■ Exercise instructions:
(1) In the camping trip account, which book was read aloud during the stay at Hecla Island?
(2) Carry the camping trip account forward, starting right after its final sentence.

■ Document extract:
________________________

We’ve just spent several days at Hecla Island, probably our last camping trip of the year. The routines and menus of these outings are virtually identical–one leaves the routines of home only to fall with pleasure into the routines of away–but there’s always something interesting that differentiates each from the other. This time it was the garter snake, and next the skunk ambling toward me on the path (diverging to another path before it reached me, which as Robert Frost would say, made all the difference), and then the full body plant in the lake when I stumbled on a slippery rock at the shoreline. And a particular book.
I’d attended, on Friday evening, the launch of Maurice Mierau’s Detachment, subtitled An Adoption Memoir (Freehand Books), which tells the story of Mierau and his wife Betsy adopting two young brothers from Ukraine. It seemed a good book to read aloud, as we sometimes do when on the road or away, and so we did, beginning on the drive to Hecla and continuing at various interludes–by the fire, over our morning maté or in the evening after H. had dealt with the flies drawn out of the cool autumn evening into the warmth of the trailer (though he never managed seven in one blow like the valiant little tailor of Grimm’s fairy tales fame). We finished the book on the return drive.

________________________

■ Recorded information:
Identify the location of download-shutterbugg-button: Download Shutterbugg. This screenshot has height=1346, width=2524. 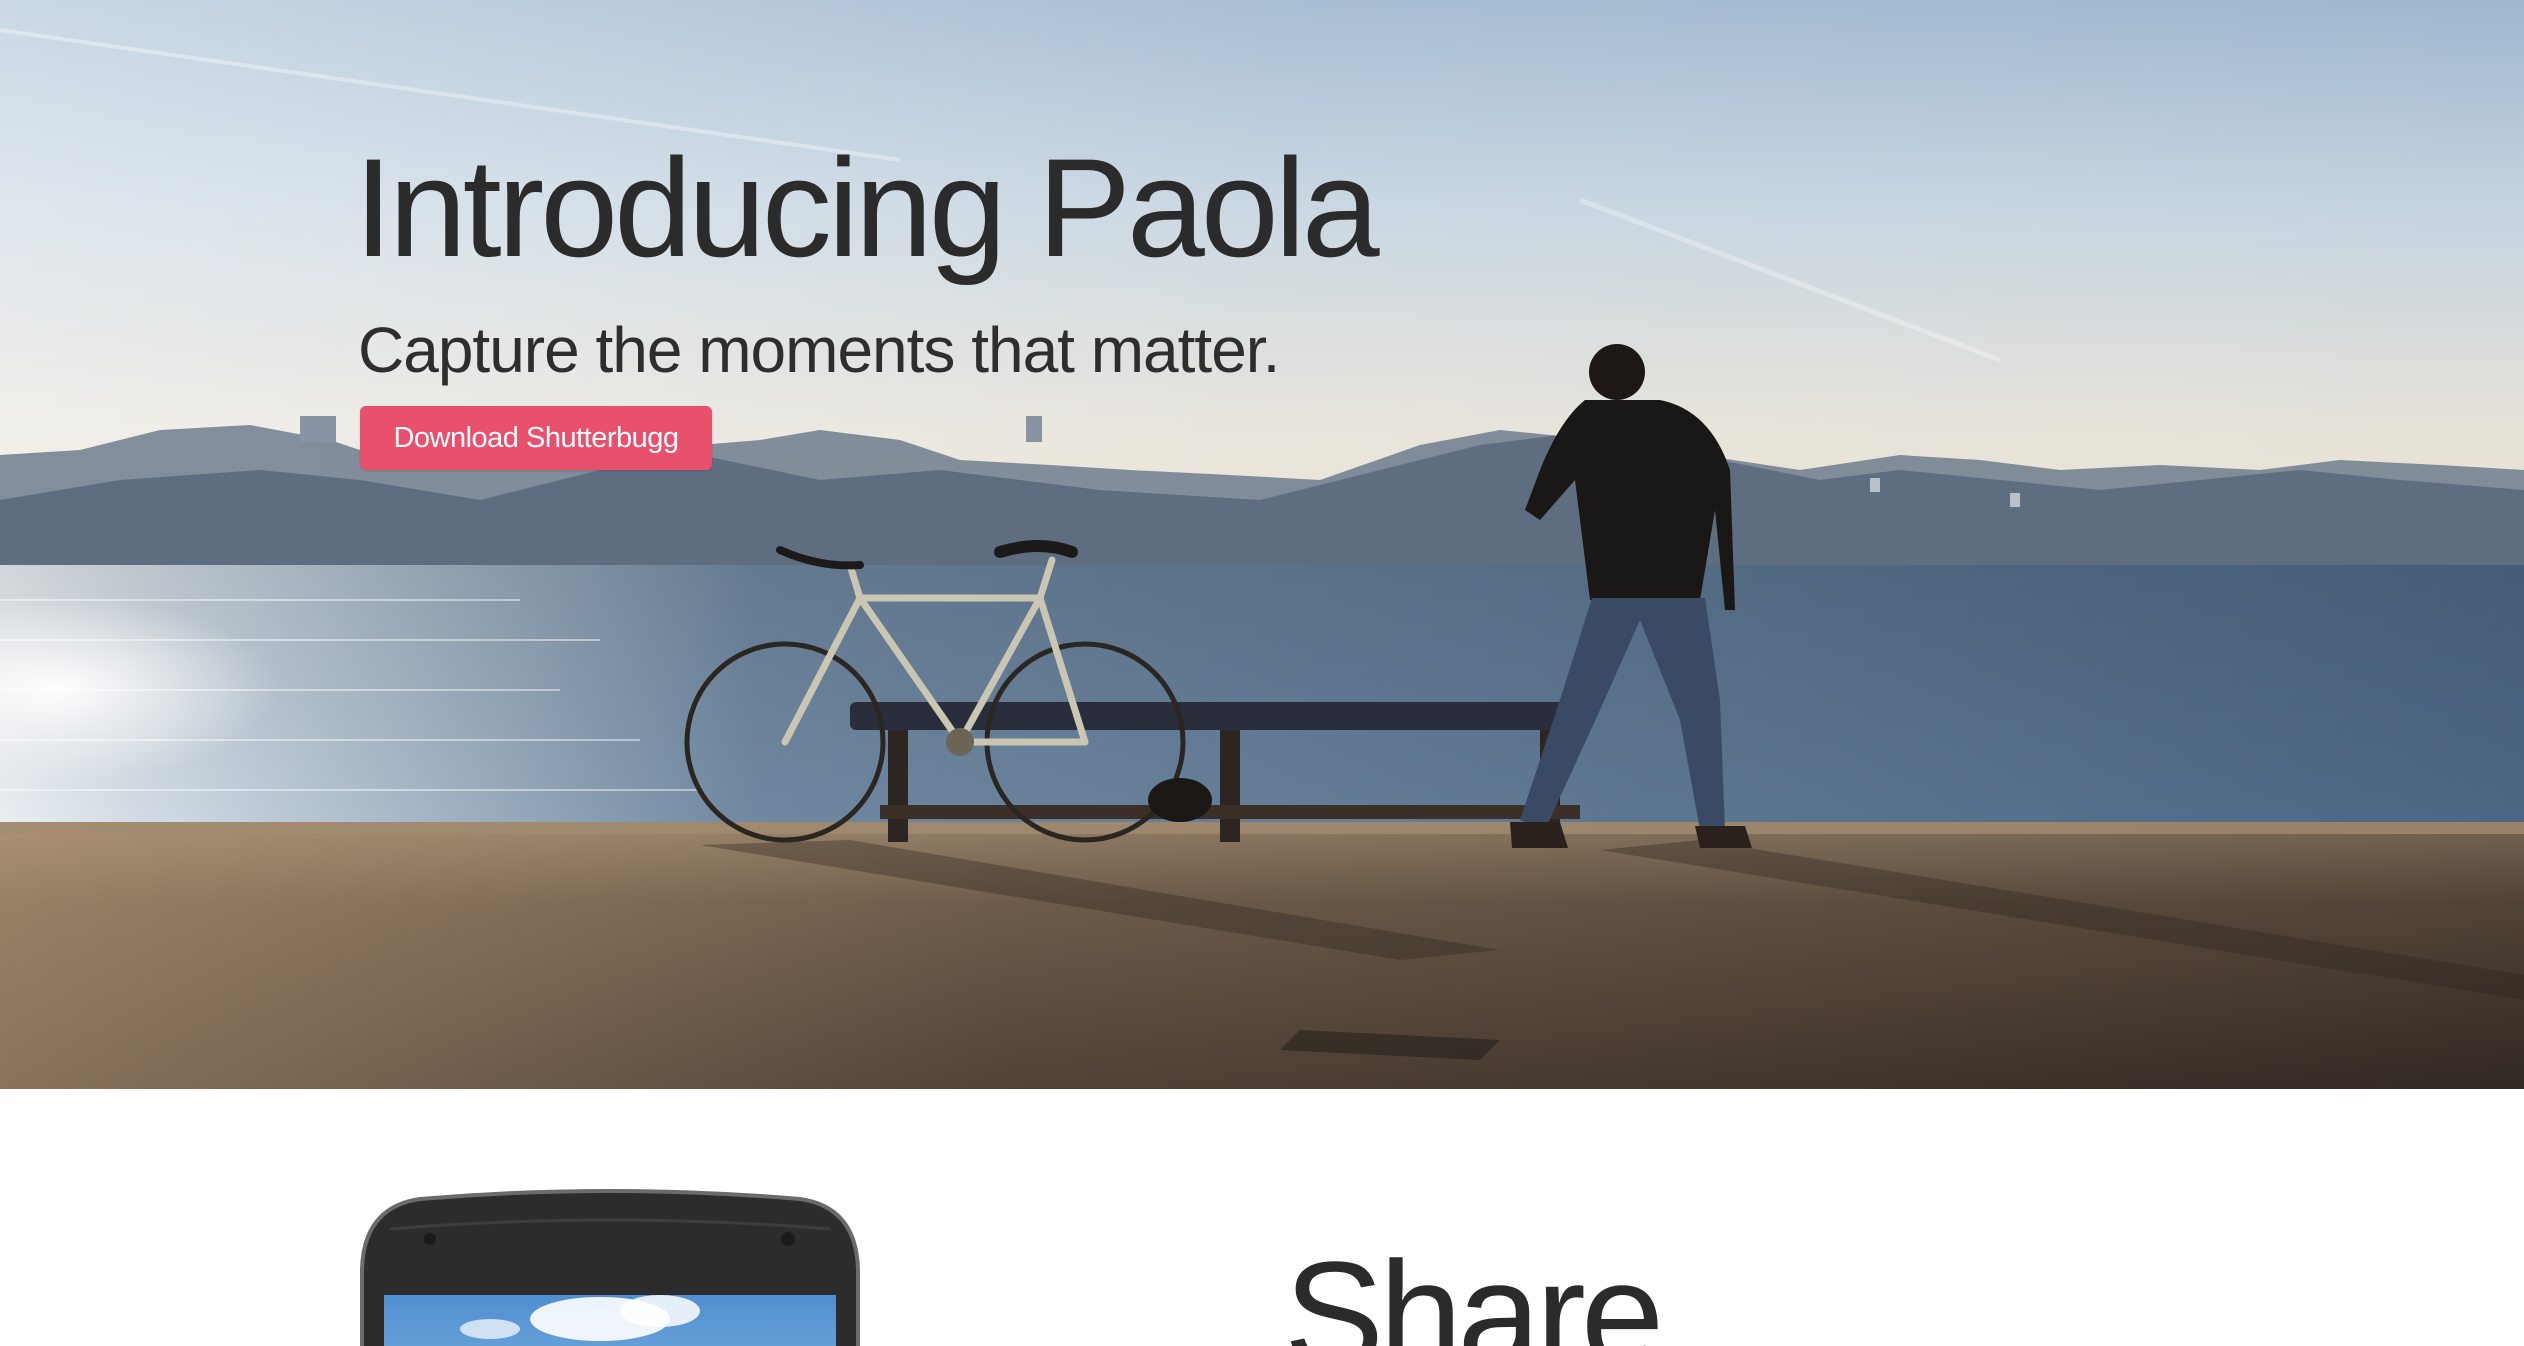
(536, 438).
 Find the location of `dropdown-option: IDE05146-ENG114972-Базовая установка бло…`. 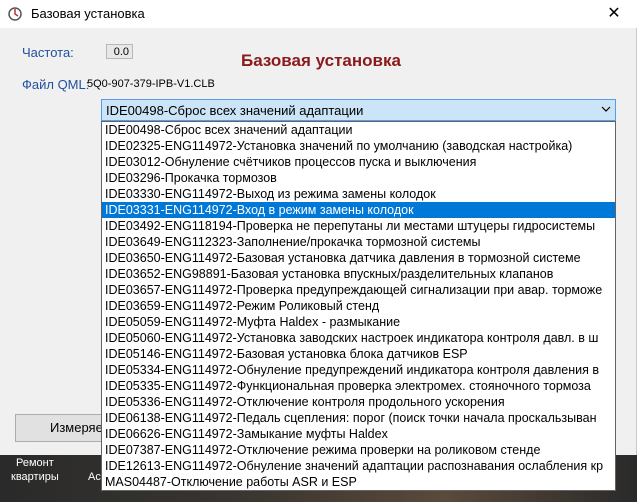

dropdown-option: IDE05146-ENG114972-Базовая установка бло… is located at coordinates (358, 354).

________________________

■ Results for the exercise:
(1) Maurice Mierau's Detachment, subtitled An Adoption Memoir.

(2)
Detachment is a moving memoir, not only of adoption–parenting a challenge at the best of times, and additionally complicated when your children come to you at three and five not knowing your language and scarred from loss and orphanage life–but of marriage and how our families of origin continue to shape and haunt us long after we’ve left them. The book opens with Mierau in conversations with his psychologist, which lay out problems for which he’s seeking help. These cleverly establish the confessional impulse of the book, arouse curiosity and sympathy in the reader for whatever “tell all” lies ahead, and suggest the narrative arc of the story. The story of the adoption and becoming a new family then unfolds in a further series of scenes in various settings–Ukraine, Winnipeg, Cuba, etc. Woven into the adoption story are episodes from Mierau’s past as well as the trauma of his father’s childhood while his family fled Russia after the Second World War. The writing is fine and unembellished, the tone steady and at a slightly cool remove, as befits the emotions aroused by the material. I did find him rather hard on his Mennonite past, especially his grandfather, though when he imagines Cornelius’ death, he grants him slivers of solace in his faith.
A memoir like this is undoubtedly a risk; readers will be tempted to suppose they know Mierau and the other characters (being present in the psychologist’s office and all), though I think I can also say, as a fellow writer, that what they know will be far from the whole. What he’s offered, though, is something deep and true and specific about himself, which touches what’s specific also in us and provokes thought on the universal human quest for connection.
Speaking further of autumn so definitely in the air (the clamoring flies the sure sign of it), let me reach back over my summer’s reading to recommend a few other books.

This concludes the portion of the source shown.